Twenty years ago we came to look at our current home for the first time and we both immediately fell in love with it. Yes it was a bit small being a two bedroom bungalow. It needed a lot of work doing to it. Apart from a really small village store it was a long way from any other facilities. The garden was badly overgrown. It would have been so easy to drive onto the next house we were looking at. But then we saw the view from the back garden. That was it. We were sold. I remember saying – that’s a big sky.
It’s still a big sky.
Little did we know how important such an isolated garden would prove when we became parents. Apart from the occasional walker and farmer you don’t see any sign of human life. These days when a human is spotted son will scamper into the house until the all clear is given. I’m not sure he would ever surface if he lived in a busy city.
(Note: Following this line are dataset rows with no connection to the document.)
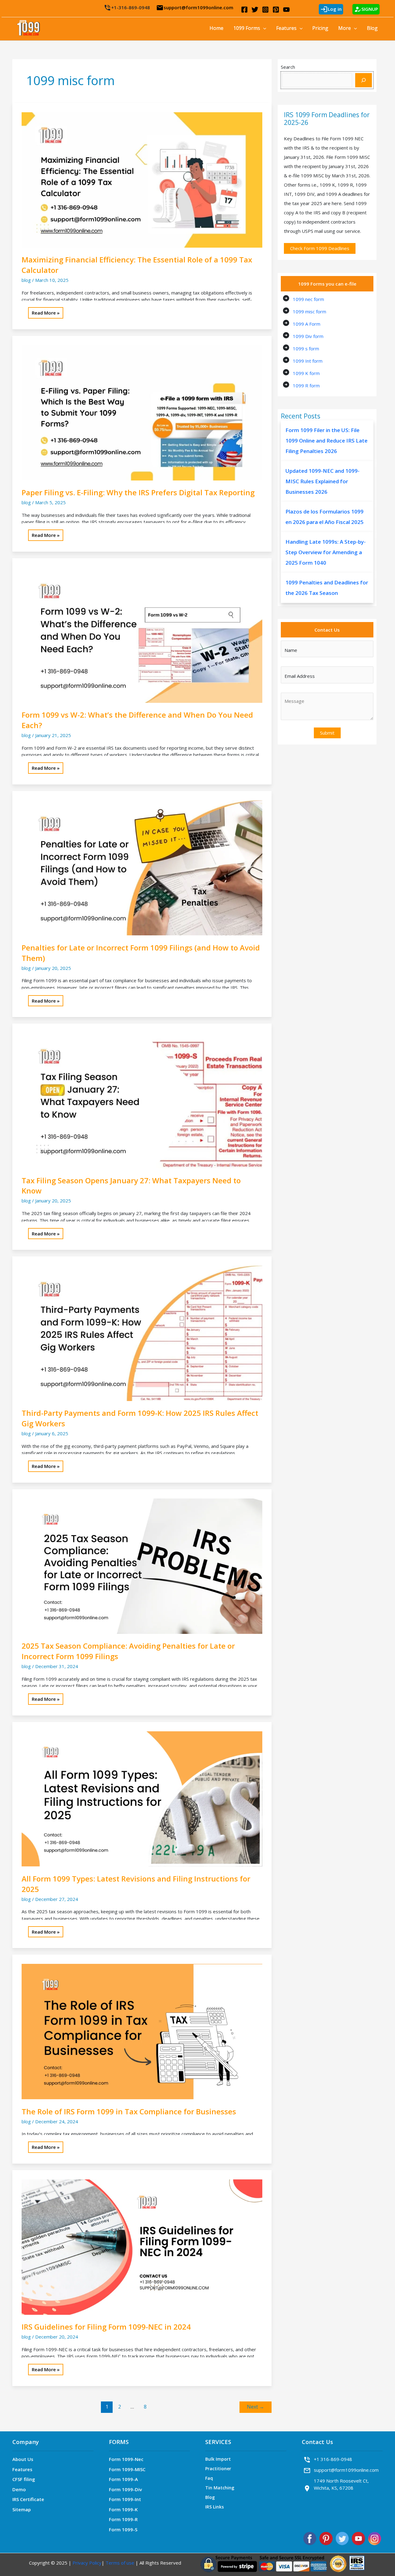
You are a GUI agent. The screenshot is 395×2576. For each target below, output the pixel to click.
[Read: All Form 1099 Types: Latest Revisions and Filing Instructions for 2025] (142, 1798)
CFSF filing (23, 2479)
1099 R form (306, 385)
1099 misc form (309, 311)
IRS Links (214, 2507)
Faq (209, 2478)
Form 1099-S (123, 2529)
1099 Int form (307, 361)
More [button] (344, 28)
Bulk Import (218, 2459)
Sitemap (21, 2509)
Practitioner (218, 2468)
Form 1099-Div (125, 2489)
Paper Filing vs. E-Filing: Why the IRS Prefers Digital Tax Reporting (138, 492)
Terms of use (119, 2563)
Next (255, 2406)
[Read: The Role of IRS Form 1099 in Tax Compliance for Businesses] (142, 2031)
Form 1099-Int (125, 2499)
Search (288, 67)
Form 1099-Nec (126, 2459)
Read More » (45, 314)
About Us (22, 2459)
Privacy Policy (87, 2563)
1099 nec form (308, 299)
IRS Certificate (28, 2499)
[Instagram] (265, 9)
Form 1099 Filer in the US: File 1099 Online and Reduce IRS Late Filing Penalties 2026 (326, 441)
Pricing (320, 28)
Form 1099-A (123, 2479)
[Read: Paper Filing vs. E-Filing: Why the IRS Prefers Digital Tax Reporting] (142, 412)
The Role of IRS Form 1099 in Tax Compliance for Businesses (129, 2111)
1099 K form (306, 373)
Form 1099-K (123, 2509)
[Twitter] (255, 9)
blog (26, 280)
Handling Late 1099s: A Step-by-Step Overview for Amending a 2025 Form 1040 (325, 552)
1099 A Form (306, 324)
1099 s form (306, 348)
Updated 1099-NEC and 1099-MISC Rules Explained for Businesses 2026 (322, 481)
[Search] (363, 80)
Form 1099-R (123, 2519)
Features (22, 2469)
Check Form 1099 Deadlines (319, 248)
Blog (372, 28)
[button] (263, 28)
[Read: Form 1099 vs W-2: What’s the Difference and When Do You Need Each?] (142, 634)
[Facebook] (244, 9)
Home (216, 28)
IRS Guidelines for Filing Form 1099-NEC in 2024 (106, 2327)
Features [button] (286, 28)
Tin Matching (219, 2488)
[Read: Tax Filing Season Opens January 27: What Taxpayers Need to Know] (142, 1100)
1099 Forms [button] (246, 28)
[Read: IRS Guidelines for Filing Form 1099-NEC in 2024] (142, 2246)
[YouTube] (286, 9)
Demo (19, 2489)
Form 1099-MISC (127, 2469)
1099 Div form (308, 336)
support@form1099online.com (194, 7)
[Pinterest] (275, 9)
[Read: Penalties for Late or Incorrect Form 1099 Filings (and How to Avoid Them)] (142, 867)
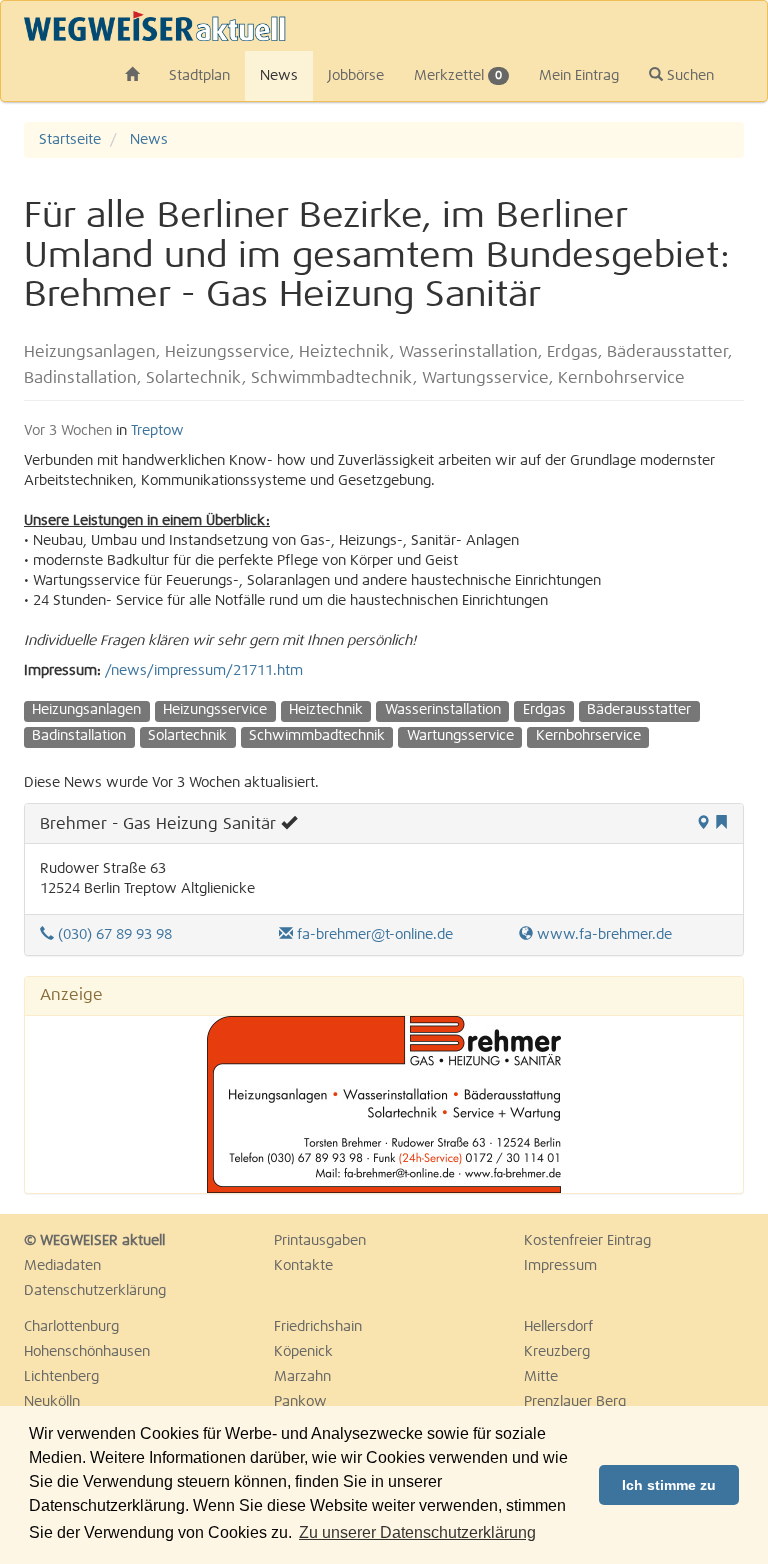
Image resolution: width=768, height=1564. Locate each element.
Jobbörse (356, 76)
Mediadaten (62, 1266)
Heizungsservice (215, 710)
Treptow (157, 431)
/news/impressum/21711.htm (204, 671)
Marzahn (302, 1377)
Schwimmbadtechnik (317, 736)
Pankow (300, 1402)
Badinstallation (79, 736)
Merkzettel (458, 76)
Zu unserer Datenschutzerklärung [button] (417, 1532)
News (279, 76)
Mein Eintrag (579, 76)
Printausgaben (320, 1241)
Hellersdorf (558, 1327)
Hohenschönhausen (87, 1352)
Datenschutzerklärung (95, 1291)
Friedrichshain (318, 1327)
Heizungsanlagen (86, 710)
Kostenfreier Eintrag (587, 1241)
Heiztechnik (326, 710)
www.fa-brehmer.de (602, 935)
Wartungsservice (460, 736)
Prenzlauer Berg (575, 1402)
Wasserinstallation (443, 710)
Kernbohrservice (588, 736)
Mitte (541, 1377)
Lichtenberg (61, 1377)
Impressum (560, 1266)
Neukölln (52, 1402)
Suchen (688, 76)
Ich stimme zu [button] (669, 1485)
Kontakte (303, 1266)
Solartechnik (187, 736)
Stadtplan (199, 76)
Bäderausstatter (639, 710)
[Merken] (721, 824)
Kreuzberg (557, 1352)
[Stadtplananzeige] (703, 824)
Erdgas (544, 710)
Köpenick (303, 1352)
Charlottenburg (71, 1327)
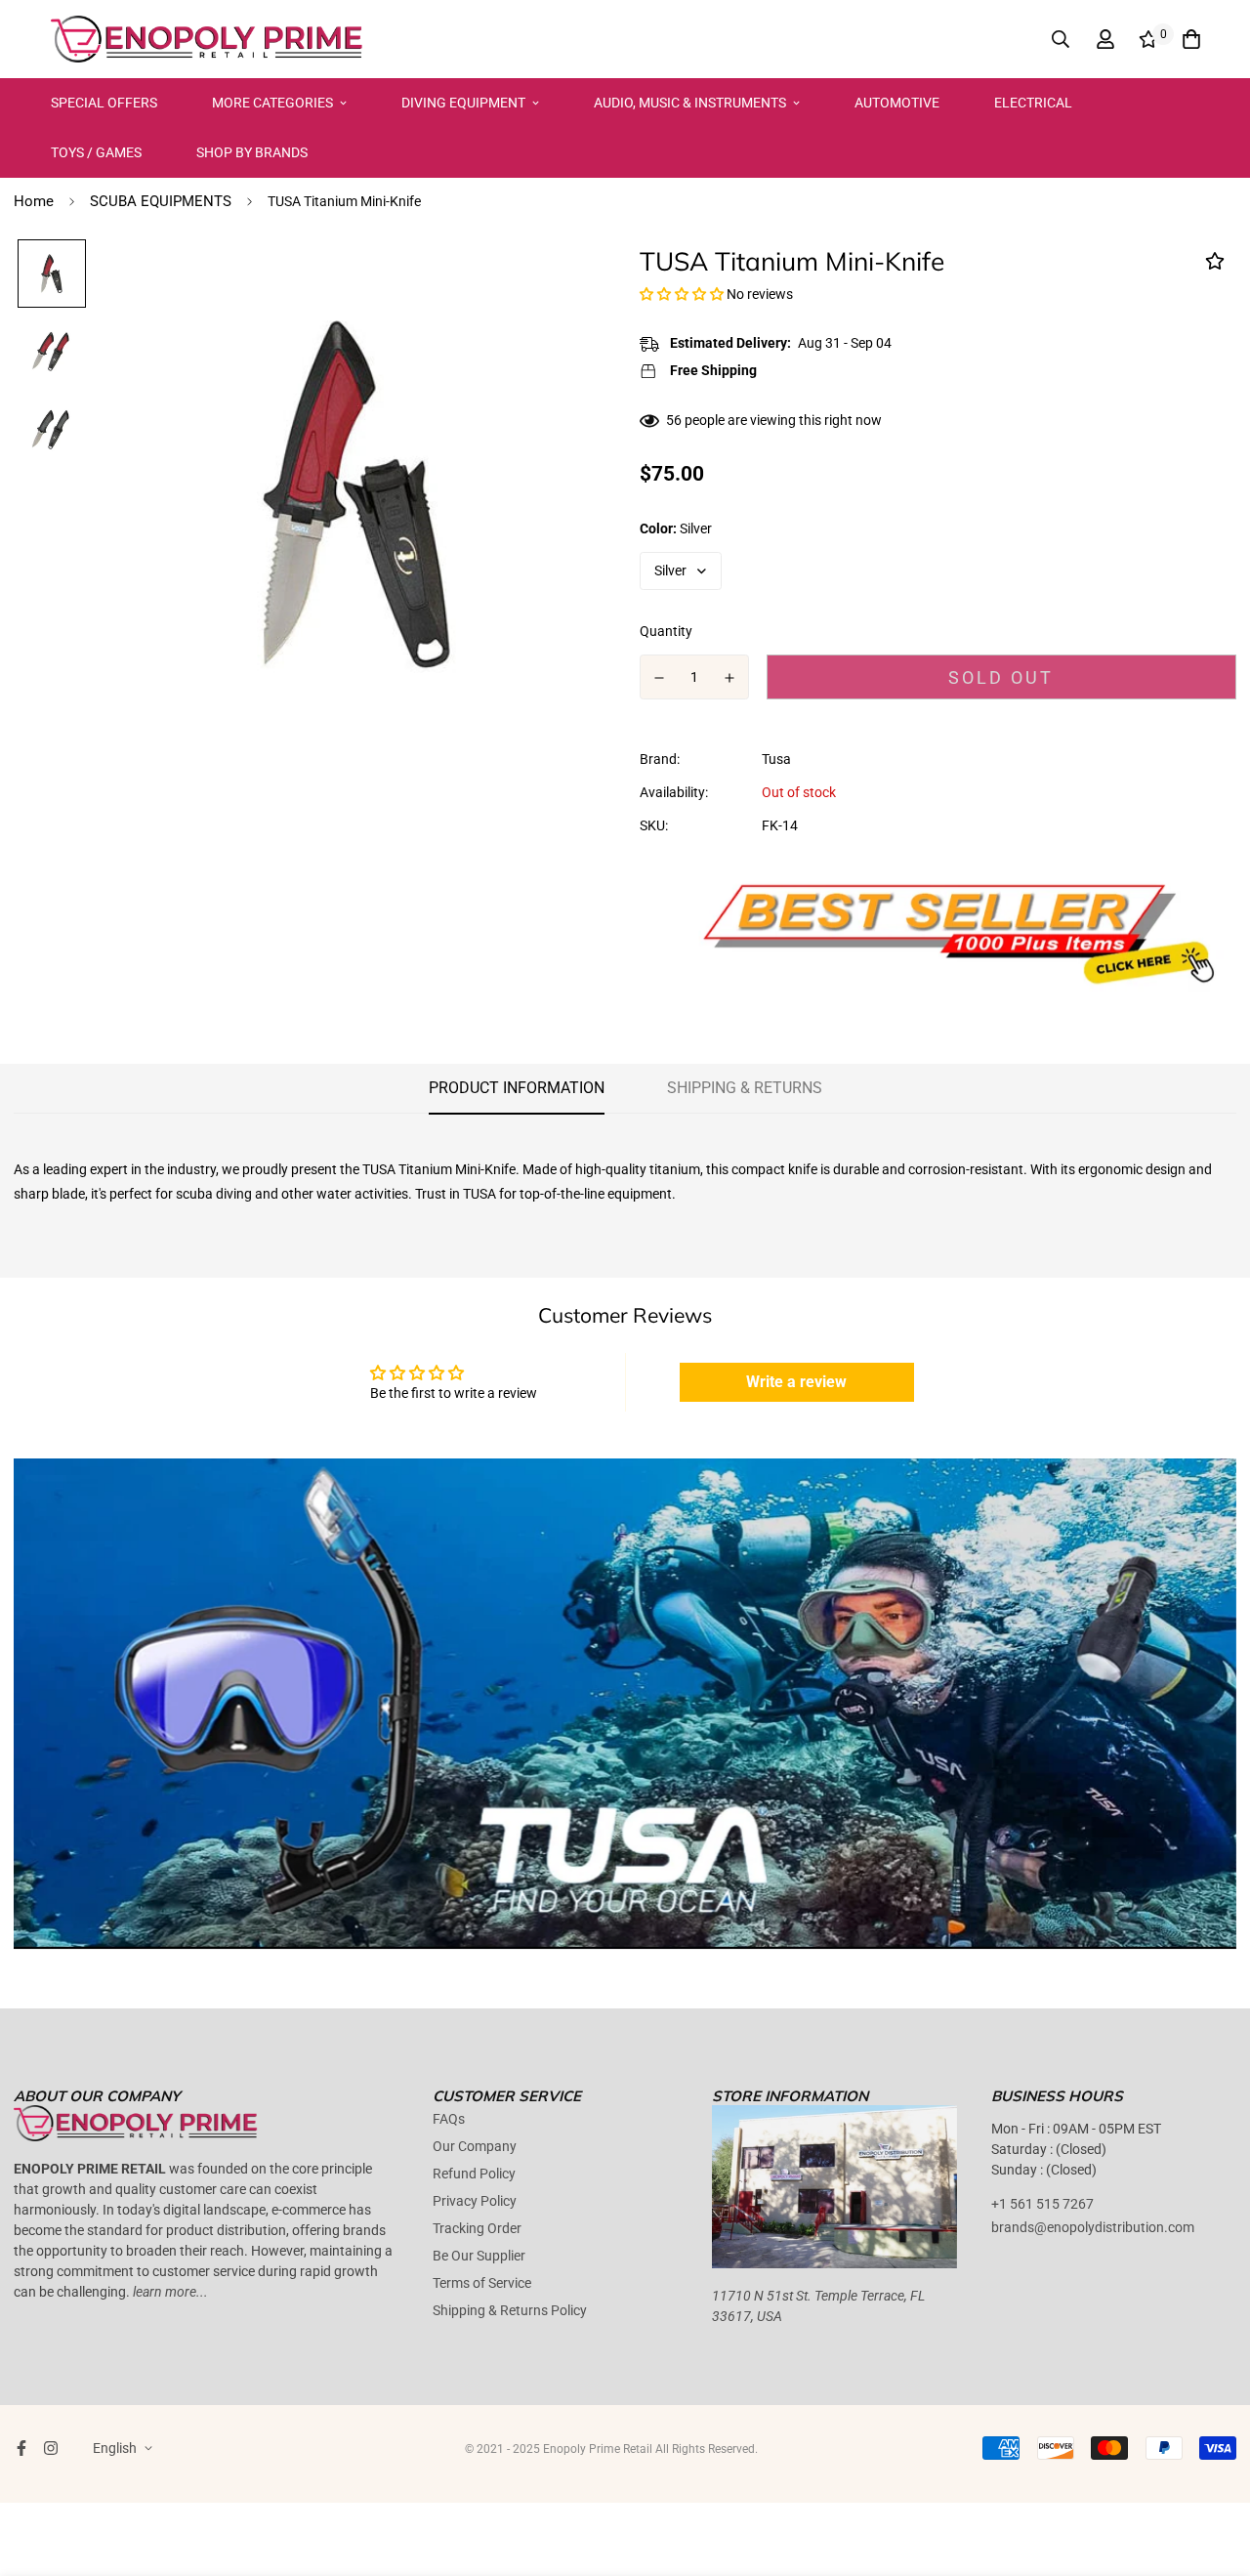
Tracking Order (477, 2228)
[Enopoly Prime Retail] (207, 39)
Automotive (896, 102)
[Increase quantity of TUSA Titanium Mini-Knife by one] (730, 677)
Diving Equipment (463, 102)
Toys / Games (96, 152)
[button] (683, 294)
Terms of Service (482, 2283)
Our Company (475, 2146)
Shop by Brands (252, 152)
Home (34, 201)
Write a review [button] (796, 1381)
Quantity (666, 631)
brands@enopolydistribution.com (1092, 2227)
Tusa (776, 759)
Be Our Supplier (479, 2255)
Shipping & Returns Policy (510, 2310)
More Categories (272, 102)
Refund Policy (474, 2173)
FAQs (449, 2119)
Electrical (1033, 102)
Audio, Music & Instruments (690, 102)
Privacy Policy (475, 2201)
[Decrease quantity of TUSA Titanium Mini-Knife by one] (659, 677)
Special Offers (104, 102)
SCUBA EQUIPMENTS (160, 201)
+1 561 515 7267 (1042, 2204)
Today was a work from home day. In fact this is going to be a work from home week. So it’s one of those weeks which could go two ways. Bask in the splendid isolation or feel the intense loneliness. Well after a few hours today it was heading towards the latter. When that happens the house starts to feel very cold and very claustrophobic. So a few minutes later I had donned about 15 layers and was sat outside with the laptop. Sat under the big sky. Today it was particularly quiet. No walkers, no farmers, no farm animals. Just the occasional bird. Yes still lonely but now realising how extremely privileged I am to be sat under this big sky.
Then something struck me. Before the world changed we would always be sitting in the garden. Sat with a glass of wine relaxing talking about becoming parents. Then when son arrived we would sit and watch him play with his toy dinosaurs on the grass. The garden would become Jurassic World. Then after a few hours the big bad daddy ranger would have to locate all the dinosaurs. It’s amazing how camouflaged a raptor can be in a Yorkshire garden. Then the bad stuff happened. Yes I would go outside to play in the garden with our son. I would train and do exercises in the garden. But I didn’t /sit in the garden anymore. This was probably the first time I had sat in the garden since my partner had left us. I guess it just didn’t seem right. It was always our garden not my garden. Almost as if it had become fenced off. Today without thinking just maybe that fence has come down. If it’s sunny again tomorrow I will probably work outside again.
Time to work under the big sky again.